• GESTELLTE AUFGABE: Übertrage den Satz „Wer nun denkt, dass mehr Aufmerksamkeit automatisch mehr Diskussionen um Literatur generiert, irrt.“ aus dem Text über den Deutschen Buchpreis ins Englische.

• VORLIEGENDER TEXT:
* * *

Bild: Es liegt an den Strukturen: die Autor*innen der Shortlist des diesjährig…
Hat sich der Deutsche Buchpreis in 20 Jahren verändert? – Hat er nicht,
zumindest nicht wesentlich“, sagte Ina Hartwig, Kulturdezernentin der Stadt
Frankfurt am Main, in ihrer Rede vor der Verleihung im Frankfurter
Kaisersaal am 14. Oktober. Die Welt aber, setzte sie nach, die habe sich
ganz erheblich verändert und damit auch die Diskussionen über Literatur.
Mit Ersterem hat sie Unrecht. Nicht zuletzt, weil Social Media ein Ort
geworden ist, an dem über Literatur gesprochen und Aufmerksamkeit generiert
wird, wird seit einigen Jahren jedem Buch auf der Longlist eine
Buchbloggerin oder Blogger zugeordnet, der oder die dann über sein oder ihr
„Patenbuch“ auf Social Media schreibt. Wer nun denkt, dass mehr
Aufmerksamkeit automatisch mehr Diskussionen um Literatur generiert, irrt.

* * *

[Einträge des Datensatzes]
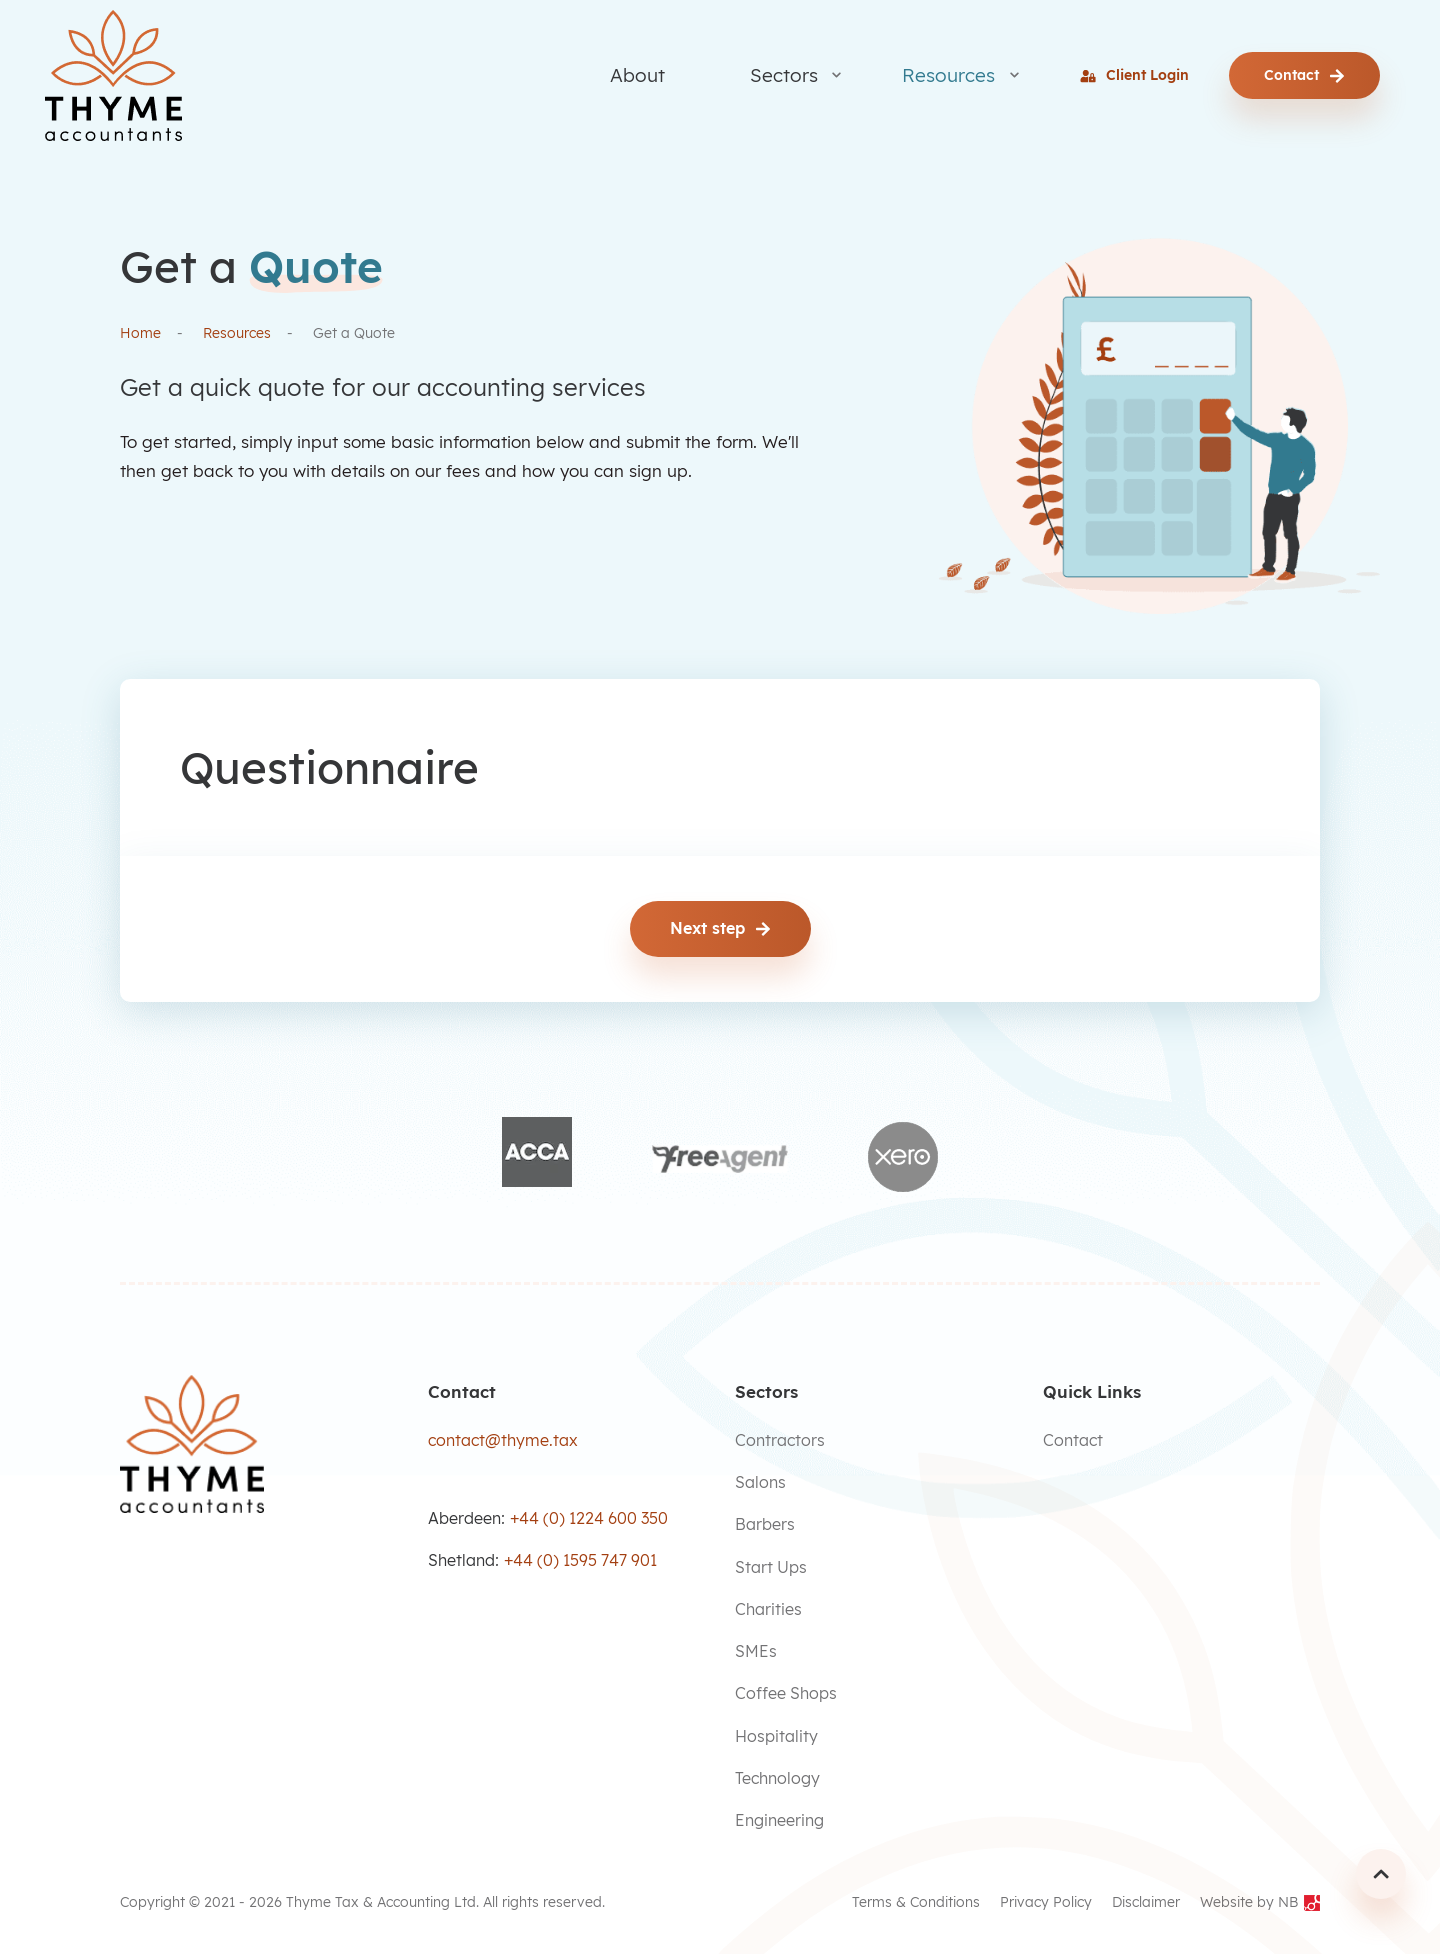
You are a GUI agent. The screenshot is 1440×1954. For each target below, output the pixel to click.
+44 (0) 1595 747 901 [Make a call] (580, 1560)
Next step (720, 928)
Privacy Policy (1046, 1902)
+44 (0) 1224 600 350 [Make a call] (589, 1518)
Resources (948, 75)
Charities (768, 1609)
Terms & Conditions (916, 1902)
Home (140, 333)
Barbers (765, 1524)
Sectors (784, 75)
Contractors (780, 1440)
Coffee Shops (786, 1693)
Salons (760, 1482)
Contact (1304, 75)
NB (1299, 1902)
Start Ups (771, 1566)
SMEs (756, 1651)
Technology (777, 1778)
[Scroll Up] (1381, 1873)
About (637, 75)
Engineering (779, 1820)
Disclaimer (1146, 1902)
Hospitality (776, 1736)
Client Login (1134, 75)
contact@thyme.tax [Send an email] (503, 1440)
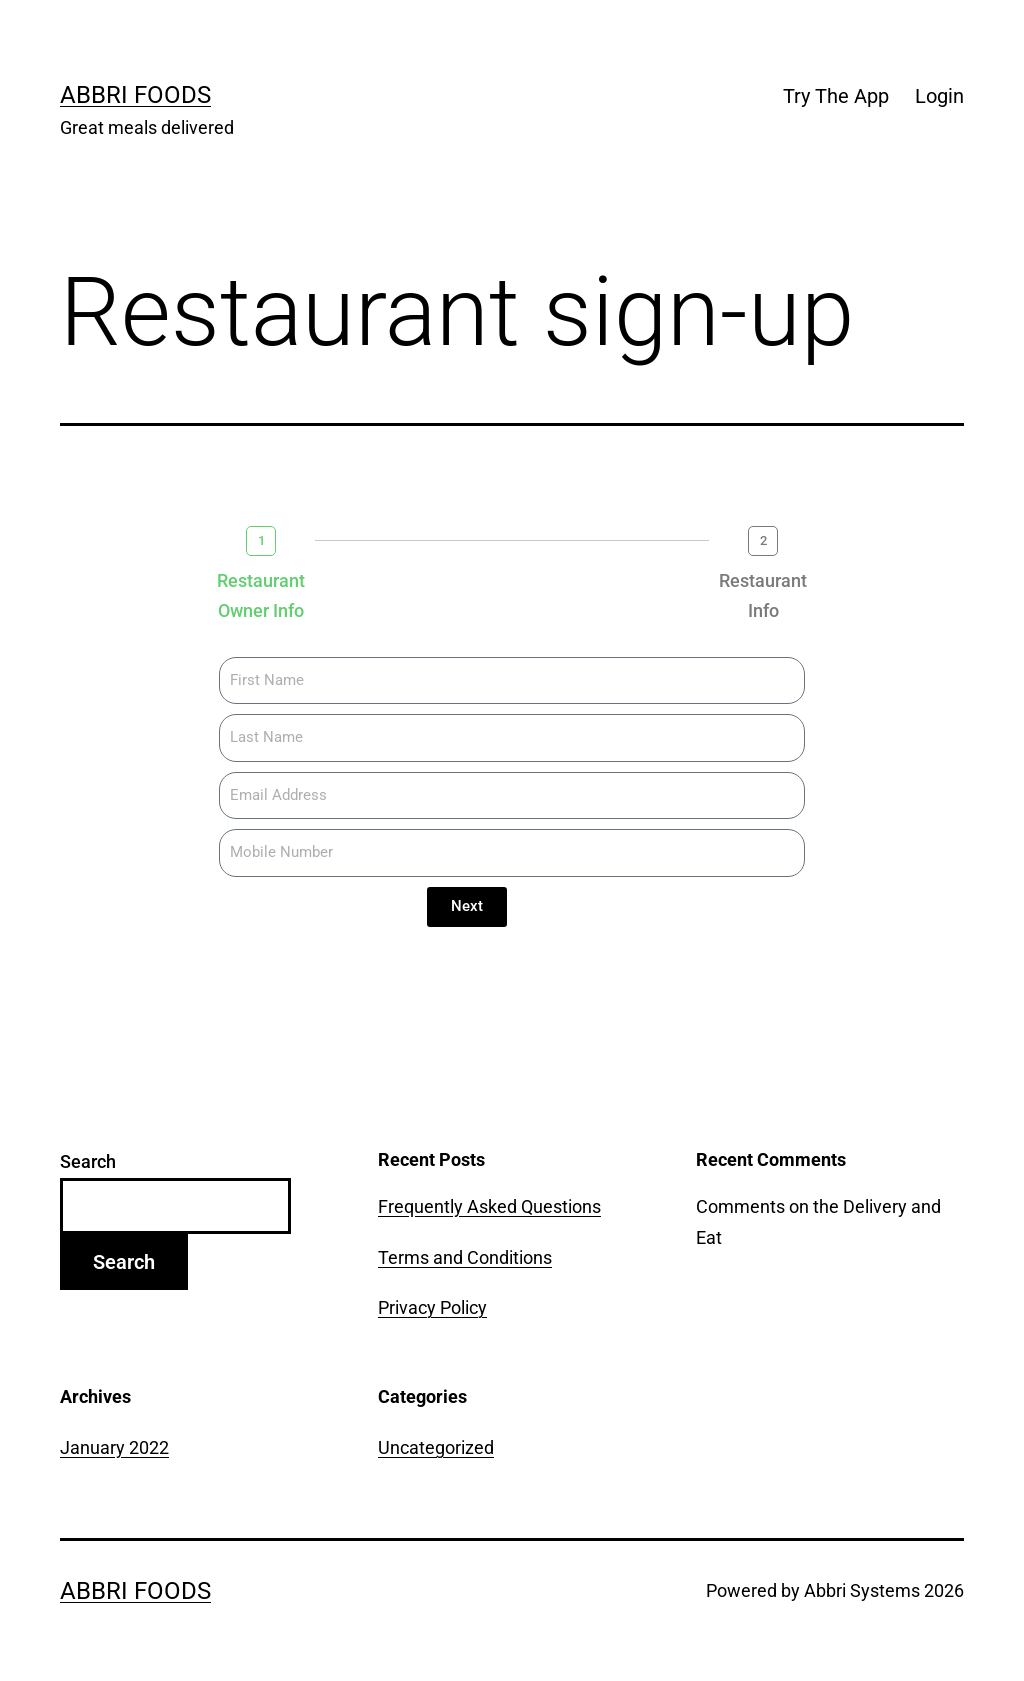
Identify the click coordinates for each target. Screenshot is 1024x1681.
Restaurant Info (763, 596)
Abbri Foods (135, 95)
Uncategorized (436, 1447)
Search (88, 1161)
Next (467, 906)
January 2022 (114, 1447)
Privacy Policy (432, 1307)
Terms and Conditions (465, 1257)
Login (939, 96)
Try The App (836, 96)
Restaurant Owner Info (261, 596)
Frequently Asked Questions (489, 1206)
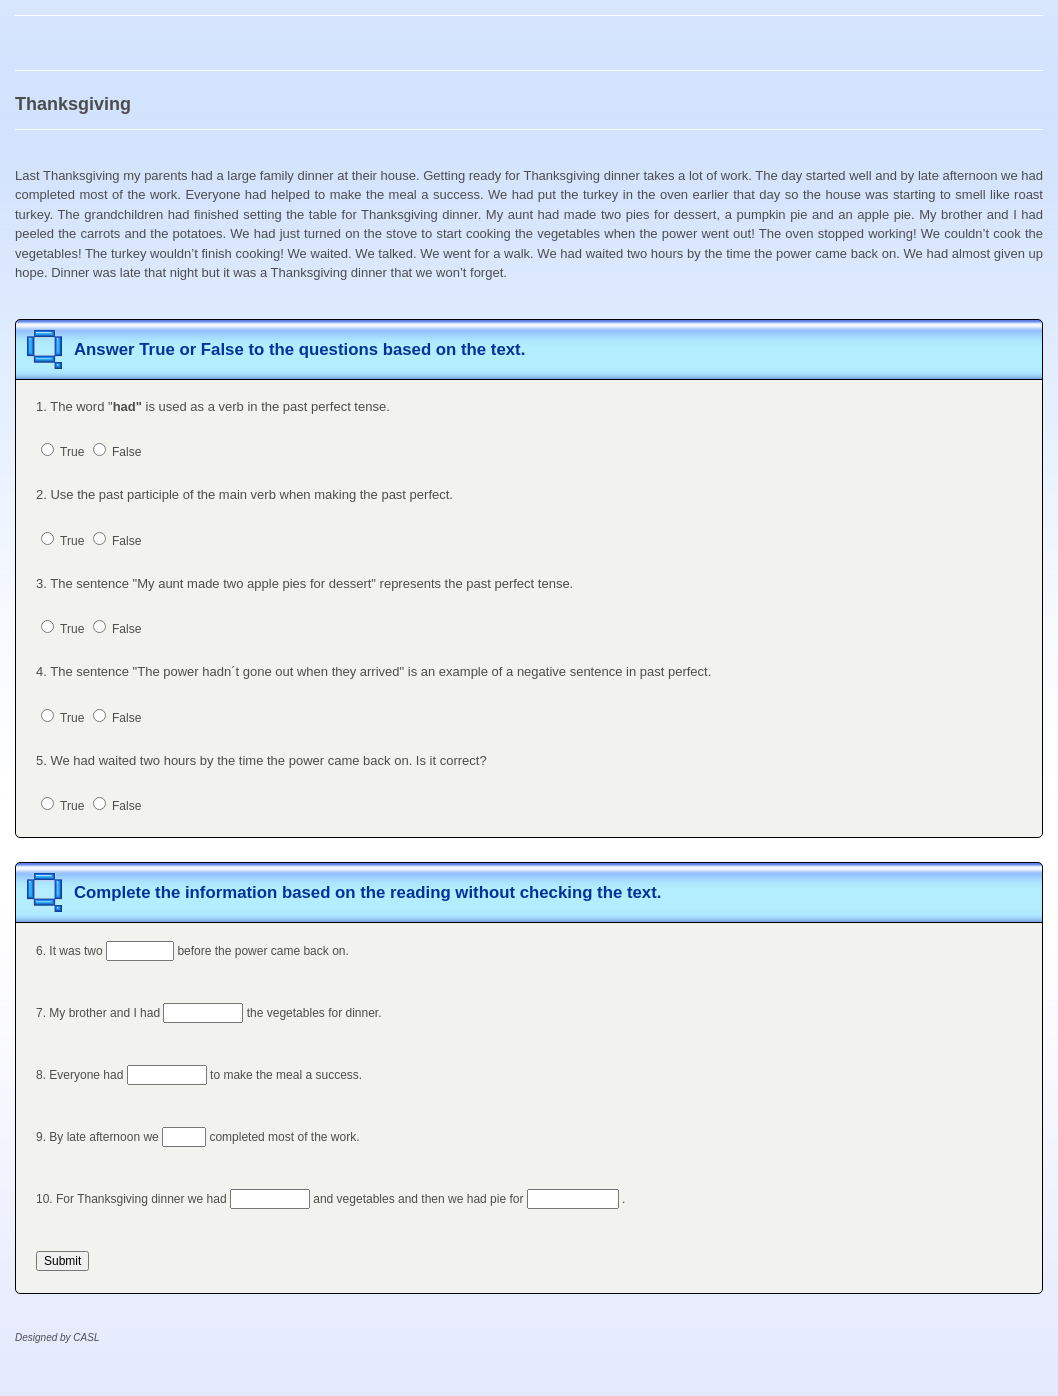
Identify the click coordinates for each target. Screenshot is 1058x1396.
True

* * *

• ANTWORT: Anyone who now thinks that more attention automatically generates more discussion about literature is mistaken.